• Required work: To complete the exercise, write out all the data exactly.

=== Begin Enclosure ===

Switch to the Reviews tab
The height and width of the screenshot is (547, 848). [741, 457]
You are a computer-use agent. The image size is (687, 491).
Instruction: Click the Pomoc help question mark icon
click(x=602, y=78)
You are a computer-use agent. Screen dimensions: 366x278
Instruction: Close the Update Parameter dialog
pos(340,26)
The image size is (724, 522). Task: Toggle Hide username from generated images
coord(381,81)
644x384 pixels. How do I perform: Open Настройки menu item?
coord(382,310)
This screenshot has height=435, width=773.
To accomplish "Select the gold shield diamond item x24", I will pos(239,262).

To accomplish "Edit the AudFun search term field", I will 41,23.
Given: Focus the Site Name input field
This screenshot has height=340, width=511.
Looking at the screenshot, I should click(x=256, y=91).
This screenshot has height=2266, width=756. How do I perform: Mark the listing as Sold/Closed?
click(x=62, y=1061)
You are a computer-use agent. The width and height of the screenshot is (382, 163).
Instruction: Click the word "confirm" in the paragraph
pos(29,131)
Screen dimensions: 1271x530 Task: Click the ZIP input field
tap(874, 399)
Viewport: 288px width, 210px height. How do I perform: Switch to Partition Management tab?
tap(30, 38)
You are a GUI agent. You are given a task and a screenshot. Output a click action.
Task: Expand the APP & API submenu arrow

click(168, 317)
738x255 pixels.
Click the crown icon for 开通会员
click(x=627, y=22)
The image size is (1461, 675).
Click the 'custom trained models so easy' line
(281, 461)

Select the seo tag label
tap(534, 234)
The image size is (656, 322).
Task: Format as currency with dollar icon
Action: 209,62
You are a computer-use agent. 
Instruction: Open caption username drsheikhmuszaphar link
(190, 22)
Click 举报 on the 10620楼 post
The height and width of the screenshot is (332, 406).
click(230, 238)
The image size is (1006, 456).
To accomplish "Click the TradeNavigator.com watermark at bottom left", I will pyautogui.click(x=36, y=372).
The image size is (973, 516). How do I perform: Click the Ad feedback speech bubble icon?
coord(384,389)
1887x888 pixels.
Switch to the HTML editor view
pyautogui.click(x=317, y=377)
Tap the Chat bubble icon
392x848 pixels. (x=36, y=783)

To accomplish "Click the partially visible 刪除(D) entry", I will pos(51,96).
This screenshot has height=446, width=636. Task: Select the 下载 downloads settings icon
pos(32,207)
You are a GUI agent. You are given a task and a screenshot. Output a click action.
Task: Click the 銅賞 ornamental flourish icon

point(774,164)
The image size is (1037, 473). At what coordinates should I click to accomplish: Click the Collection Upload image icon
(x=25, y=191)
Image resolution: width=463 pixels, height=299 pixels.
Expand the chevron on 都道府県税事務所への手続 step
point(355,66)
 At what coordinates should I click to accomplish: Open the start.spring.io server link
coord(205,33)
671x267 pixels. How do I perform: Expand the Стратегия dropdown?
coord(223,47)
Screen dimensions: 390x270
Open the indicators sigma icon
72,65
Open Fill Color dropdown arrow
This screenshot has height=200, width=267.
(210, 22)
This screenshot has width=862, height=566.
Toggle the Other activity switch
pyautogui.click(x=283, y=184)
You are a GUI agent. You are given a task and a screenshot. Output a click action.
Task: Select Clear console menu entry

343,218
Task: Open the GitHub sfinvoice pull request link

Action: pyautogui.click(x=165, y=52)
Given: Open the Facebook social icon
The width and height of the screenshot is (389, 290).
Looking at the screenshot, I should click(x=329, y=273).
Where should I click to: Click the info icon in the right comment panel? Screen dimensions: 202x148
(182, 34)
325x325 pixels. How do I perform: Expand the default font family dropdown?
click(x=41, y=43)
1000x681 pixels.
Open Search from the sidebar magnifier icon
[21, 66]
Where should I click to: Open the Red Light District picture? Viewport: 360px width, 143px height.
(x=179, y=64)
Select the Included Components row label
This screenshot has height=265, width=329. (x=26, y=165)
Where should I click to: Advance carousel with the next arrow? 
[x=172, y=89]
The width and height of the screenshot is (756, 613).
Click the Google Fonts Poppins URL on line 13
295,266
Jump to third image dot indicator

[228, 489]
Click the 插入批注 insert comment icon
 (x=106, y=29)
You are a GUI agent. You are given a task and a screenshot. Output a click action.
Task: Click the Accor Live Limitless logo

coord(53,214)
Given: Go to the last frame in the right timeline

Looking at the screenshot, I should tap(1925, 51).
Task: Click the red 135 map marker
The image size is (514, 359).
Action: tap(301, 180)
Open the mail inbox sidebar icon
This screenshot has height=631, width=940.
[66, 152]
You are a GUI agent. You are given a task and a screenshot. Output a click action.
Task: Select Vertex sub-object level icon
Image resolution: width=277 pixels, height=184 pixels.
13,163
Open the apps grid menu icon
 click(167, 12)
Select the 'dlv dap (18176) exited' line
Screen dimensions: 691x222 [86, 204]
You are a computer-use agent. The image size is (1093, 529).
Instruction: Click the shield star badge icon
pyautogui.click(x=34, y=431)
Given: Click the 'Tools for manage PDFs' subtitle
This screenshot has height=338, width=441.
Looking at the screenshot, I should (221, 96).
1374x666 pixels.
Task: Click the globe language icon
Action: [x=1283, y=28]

=== End Enclosure ===

• Answer space:
Switch to the Reviews tab
The height and width of the screenshot is (547, 848). [741, 457]
You are a computer-use agent. The image size is (687, 491).
Instruction: Click the Pomoc help question mark icon
click(x=602, y=78)
You are a computer-use agent. Screen dimensions: 366x278
Instruction: Close the Update Parameter dialog
pos(340,26)
The image size is (724, 522). Task: Toggle Hide username from generated images
coord(381,81)
644x384 pixels. How do I perform: Open Настройки menu item?
coord(382,310)
This screenshot has height=435, width=773.
To accomplish "Select the gold shield diamond item x24", I will pos(239,262).

To accomplish "Edit the AudFun search term field", I will 41,23.
Given: Focus the Site Name input field
This screenshot has height=340, width=511.
Looking at the screenshot, I should click(x=256, y=91).
This screenshot has height=2266, width=756. How do I perform: Mark the listing as Sold/Closed?
click(x=62, y=1061)
You are a computer-use agent. The width and height of the screenshot is (382, 163).
Instruction: Click the word "confirm" in the paragraph
pos(29,131)
Screen dimensions: 1271x530 Task: Click the ZIP input field
tap(874, 399)
Viewport: 288px width, 210px height. How do I perform: Switch to Partition Management tab?
tap(30, 38)
You are a GUI agent. You are given a task and a screenshot. Output a click action.
Task: Expand the APP & API submenu arrow

click(168, 317)
738x255 pixels.
Click the crown icon for 开通会员
click(x=627, y=22)
The image size is (1461, 675).
Click the 'custom trained models so easy' line
(281, 461)

Select the seo tag label
tap(534, 234)
The image size is (656, 322).
Task: Format as currency with dollar icon
Action: 209,62
You are a computer-use agent. 
Instruction: Open caption username drsheikhmuszaphar link
(190, 22)
Click 举报 on the 10620楼 post
The height and width of the screenshot is (332, 406).
click(230, 238)
The image size is (1006, 456).
To accomplish "Click the TradeNavigator.com watermark at bottom left", I will pyautogui.click(x=36, y=372).
The image size is (973, 516). How do I perform: Click the Ad feedback speech bubble icon?
coord(384,389)
1887x888 pixels.
Switch to the HTML editor view
pyautogui.click(x=317, y=377)
Tap the Chat bubble icon
392x848 pixels. (x=36, y=783)

To accomplish "Click the partially visible 刪除(D) entry", I will pos(51,96).
This screenshot has height=446, width=636. Task: Select the 下载 downloads settings icon
pos(32,207)
You are a GUI agent. You are given a task and a screenshot. Output a click action.
Task: Click the 銅賞 ornamental flourish icon

point(774,164)
The image size is (1037, 473). At what coordinates should I click to accomplish: Click the Collection Upload image icon
(x=25, y=191)
Image resolution: width=463 pixels, height=299 pixels.
Expand the chevron on 都道府県税事務所への手続 step
point(355,66)
 At what coordinates should I click to accomplish: Open the start.spring.io server link
coord(205,33)
671x267 pixels. How do I perform: Expand the Стратегия dropdown?
coord(223,47)
Screen dimensions: 390x270
Open the indicators sigma icon
72,65
Open Fill Color dropdown arrow
This screenshot has height=200, width=267.
(210, 22)
This screenshot has width=862, height=566.
Toggle the Other activity switch
pyautogui.click(x=283, y=184)
You are a GUI agent. You are given a task and a screenshot. Output a click action.
Task: Select Clear console menu entry

343,218
Task: Open the GitHub sfinvoice pull request link

Action: pyautogui.click(x=165, y=52)
Given: Open the Facebook social icon
The width and height of the screenshot is (389, 290).
Looking at the screenshot, I should click(x=329, y=273).
Where should I click to: Click the info icon in the right comment panel? Screen dimensions: 202x148
(182, 34)
325x325 pixels. How do I perform: Expand the default font family dropdown?
click(x=41, y=43)
1000x681 pixels.
Open Search from the sidebar magnifier icon
[21, 66]
Where should I click to: Open the Red Light District picture? Viewport: 360px width, 143px height.
(x=179, y=64)
Select the Included Components row label
This screenshot has height=265, width=329. (x=26, y=165)
Where should I click to: Advance carousel with the next arrow? 
[x=172, y=89]
The width and height of the screenshot is (756, 613).
Click the Google Fonts Poppins URL on line 13
295,266
Jump to third image dot indicator

[228, 489]
Click the 插入批注 insert comment icon
 (x=106, y=29)
You are a GUI agent. You are given a task and a screenshot. Output a click action.
Task: Click the Accor Live Limitless logo

coord(53,214)
Given: Go to the last frame in the right timeline

Looking at the screenshot, I should tap(1925, 51).
Task: Click the red 135 map marker
The image size is (514, 359).
Action: tap(301, 180)
Open the mail inbox sidebar icon
This screenshot has height=631, width=940.
[66, 152]
You are a GUI agent. You are given a task and a screenshot. Output a click action.
Task: Select Vertex sub-object level icon
Image resolution: width=277 pixels, height=184 pixels.
13,163
Open the apps grid menu icon
 click(167, 12)
Select the 'dlv dap (18176) exited' line
Screen dimensions: 691x222 [86, 204]
You are a computer-use agent. The image size is (1093, 529).
Instruction: Click the shield star badge icon
pyautogui.click(x=34, y=431)
Given: Click the 'Tools for manage PDFs' subtitle
This screenshot has height=338, width=441.
Looking at the screenshot, I should (221, 96).
1374x666 pixels.
Task: Click the globe language icon
Action: [x=1283, y=28]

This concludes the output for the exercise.